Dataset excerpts
● ● ● ● ● ● ●

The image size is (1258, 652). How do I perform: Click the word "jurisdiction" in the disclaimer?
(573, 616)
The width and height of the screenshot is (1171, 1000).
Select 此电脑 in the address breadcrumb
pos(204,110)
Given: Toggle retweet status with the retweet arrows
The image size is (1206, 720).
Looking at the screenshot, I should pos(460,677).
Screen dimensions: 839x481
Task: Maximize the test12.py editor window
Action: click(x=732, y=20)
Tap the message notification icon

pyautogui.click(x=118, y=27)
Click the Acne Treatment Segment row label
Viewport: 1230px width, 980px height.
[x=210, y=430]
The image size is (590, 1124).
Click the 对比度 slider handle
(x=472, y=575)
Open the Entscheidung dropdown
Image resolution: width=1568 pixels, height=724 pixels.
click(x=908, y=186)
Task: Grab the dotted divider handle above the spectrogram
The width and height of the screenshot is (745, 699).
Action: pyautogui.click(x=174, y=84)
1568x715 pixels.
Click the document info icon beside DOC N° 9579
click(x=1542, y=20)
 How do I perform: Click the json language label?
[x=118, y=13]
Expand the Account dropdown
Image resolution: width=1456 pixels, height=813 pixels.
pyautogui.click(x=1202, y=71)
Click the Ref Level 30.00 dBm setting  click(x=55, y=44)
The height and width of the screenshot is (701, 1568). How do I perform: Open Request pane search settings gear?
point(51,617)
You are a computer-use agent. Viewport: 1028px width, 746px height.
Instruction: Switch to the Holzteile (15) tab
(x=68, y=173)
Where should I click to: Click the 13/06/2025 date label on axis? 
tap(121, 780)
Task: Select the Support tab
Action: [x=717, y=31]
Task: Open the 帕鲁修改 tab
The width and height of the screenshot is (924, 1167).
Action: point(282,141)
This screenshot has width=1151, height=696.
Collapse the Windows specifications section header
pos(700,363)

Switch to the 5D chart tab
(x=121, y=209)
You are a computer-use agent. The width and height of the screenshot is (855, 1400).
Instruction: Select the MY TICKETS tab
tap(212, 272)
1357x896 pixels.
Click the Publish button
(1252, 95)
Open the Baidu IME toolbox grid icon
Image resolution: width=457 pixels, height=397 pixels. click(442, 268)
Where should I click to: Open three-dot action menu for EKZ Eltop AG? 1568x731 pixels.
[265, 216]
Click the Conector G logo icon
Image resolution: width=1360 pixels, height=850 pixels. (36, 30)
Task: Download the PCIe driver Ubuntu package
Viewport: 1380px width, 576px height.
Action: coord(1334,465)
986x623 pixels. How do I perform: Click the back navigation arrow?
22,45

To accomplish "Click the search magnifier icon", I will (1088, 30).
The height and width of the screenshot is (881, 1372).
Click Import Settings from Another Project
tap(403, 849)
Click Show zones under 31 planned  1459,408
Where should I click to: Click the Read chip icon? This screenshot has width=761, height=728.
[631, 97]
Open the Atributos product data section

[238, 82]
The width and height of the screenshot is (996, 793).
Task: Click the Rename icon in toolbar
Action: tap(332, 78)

● ● ● ● ● ● ●

### WORK TASK
Repeat the data. Leave nothing out and change nothing.

### ANSWER TO THE EXERCISE
The image size is (1258, 652). How do I perform: Click the word "jurisdiction" in the disclaimer?
(573, 616)
The width and height of the screenshot is (1171, 1000).
Select 此电脑 in the address breadcrumb
pos(204,110)
Given: Toggle retweet status with the retweet arrows
The image size is (1206, 720).
Looking at the screenshot, I should pos(460,677).
Screen dimensions: 839x481
Task: Maximize the test12.py editor window
Action: click(x=732, y=20)
Tap the message notification icon

pyautogui.click(x=118, y=27)
Click the Acne Treatment Segment row label
Viewport: 1230px width, 980px height.
[x=210, y=430]
The image size is (590, 1124).
Click the 对比度 slider handle
(x=472, y=575)
Open the Entscheidung dropdown
Image resolution: width=1568 pixels, height=724 pixels.
click(x=908, y=186)
Task: Grab the dotted divider handle above the spectrogram
The width and height of the screenshot is (745, 699).
Action: pyautogui.click(x=174, y=84)
1568x715 pixels.
Click the document info icon beside DOC N° 9579
click(x=1542, y=20)
 How do I perform: Click the json language label?
[x=118, y=13]
Expand the Account dropdown
Image resolution: width=1456 pixels, height=813 pixels.
pyautogui.click(x=1202, y=71)
Click the Ref Level 30.00 dBm setting  click(x=55, y=44)
The height and width of the screenshot is (701, 1568). How do I perform: Open Request pane search settings gear?
point(51,617)
You are a computer-use agent. Viewport: 1028px width, 746px height.
Instruction: Switch to the Holzteile (15) tab
(x=68, y=173)
Where should I click to: Click the 13/06/2025 date label on axis? 
tap(121, 780)
Task: Select the Support tab
Action: [x=717, y=31]
Task: Open the 帕鲁修改 tab
The width and height of the screenshot is (924, 1167).
Action: point(282,141)
This screenshot has width=1151, height=696.
Collapse the Windows specifications section header
pos(700,363)

Switch to the 5D chart tab
(x=121, y=209)
You are a computer-use agent. The width and height of the screenshot is (855, 1400).
Instruction: Select the MY TICKETS tab
tap(212, 272)
1357x896 pixels.
Click the Publish button
(1252, 95)
Open the Baidu IME toolbox grid icon
Image resolution: width=457 pixels, height=397 pixels. click(442, 268)
Where should I click to: Open three-dot action menu for EKZ Eltop AG? 1568x731 pixels.
[265, 216]
Click the Conector G logo icon
Image resolution: width=1360 pixels, height=850 pixels. (36, 30)
Task: Download the PCIe driver Ubuntu package
Viewport: 1380px width, 576px height.
Action: coord(1334,465)
986x623 pixels. How do I perform: Click the back navigation arrow?
22,45

To accomplish "Click the search magnifier icon", I will (1088, 30).
The height and width of the screenshot is (881, 1372).
Click Import Settings from Another Project
tap(403, 849)
Click Show zones under 31 planned  1459,408
Where should I click to: Click the Read chip icon? This screenshot has width=761, height=728.
[631, 97]
Open the Atributos product data section

[238, 82]
The width and height of the screenshot is (996, 793).
Task: Click the Rename icon in toolbar
Action: tap(332, 78)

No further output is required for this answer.